◆ SHORT TASK
Can you reproduce everything in the listing below, from the line containing "Given: Tap the Wi-Fi status icon" down to the end of the listing, leaving the pictures out of your answer?

◆ EXERCISE INPUTS
^^^^

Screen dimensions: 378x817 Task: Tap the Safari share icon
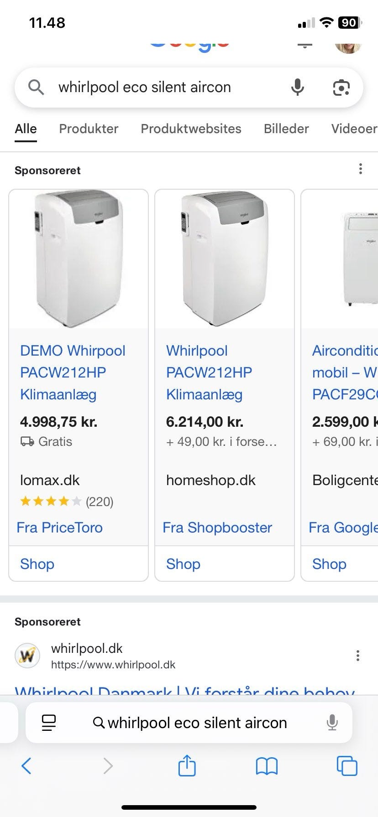point(186,765)
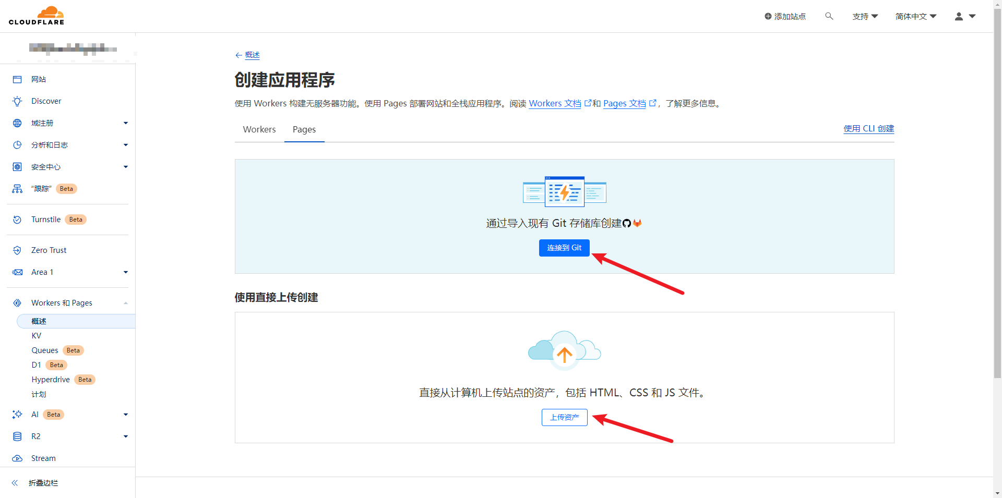
Task: Click the 网站 sidebar icon
Action: [17, 79]
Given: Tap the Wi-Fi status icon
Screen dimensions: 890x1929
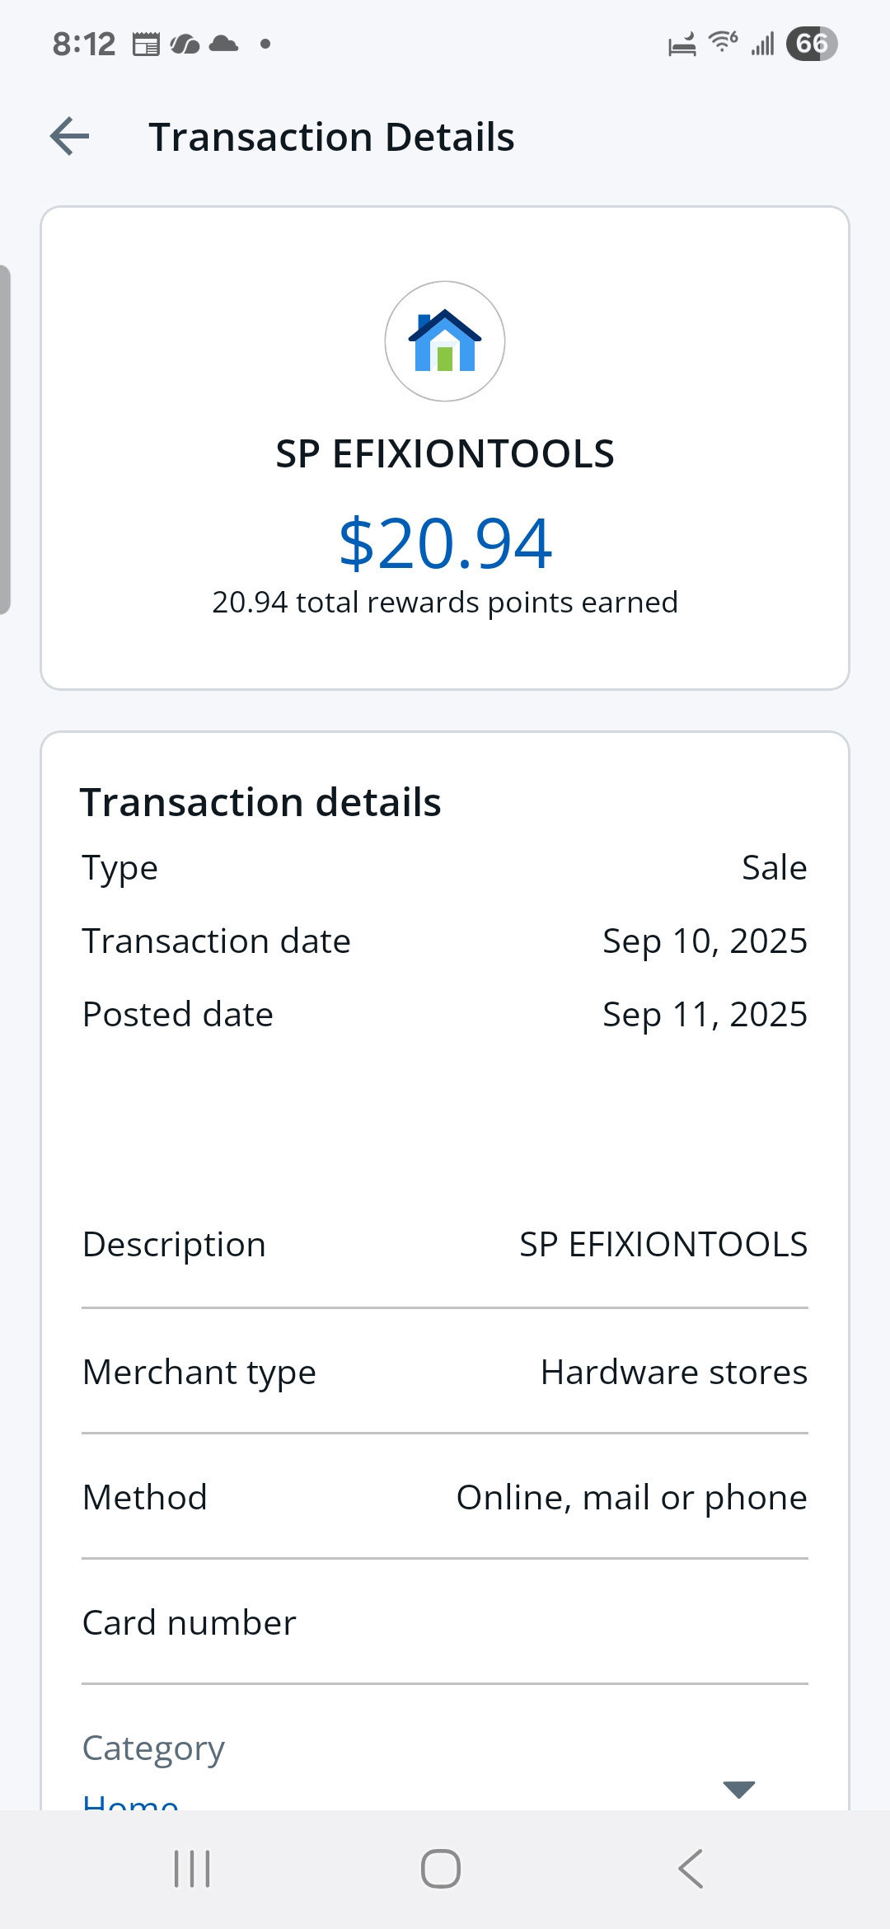Looking at the screenshot, I should 723,42.
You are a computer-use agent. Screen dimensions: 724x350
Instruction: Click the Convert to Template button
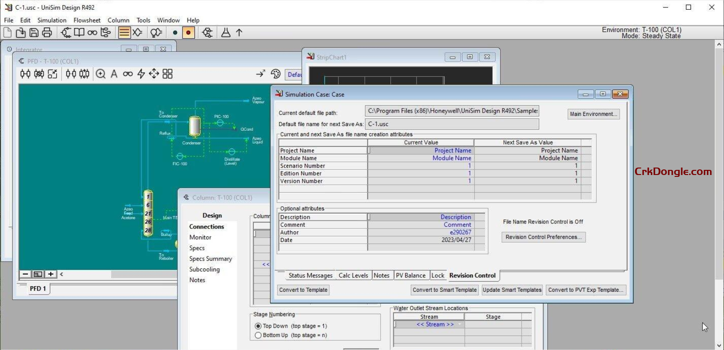tap(303, 289)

^^^^

◆ WRITTEN RESPONSE
Given: Tap the Wi-Fi status icon
Screen dimensions: 890x1929
Looking at the screenshot, I should 723,42.
You are a computer-use agent. Screen dimensions: 724x350
Instruction: Click the Convert to Template button
tap(303, 289)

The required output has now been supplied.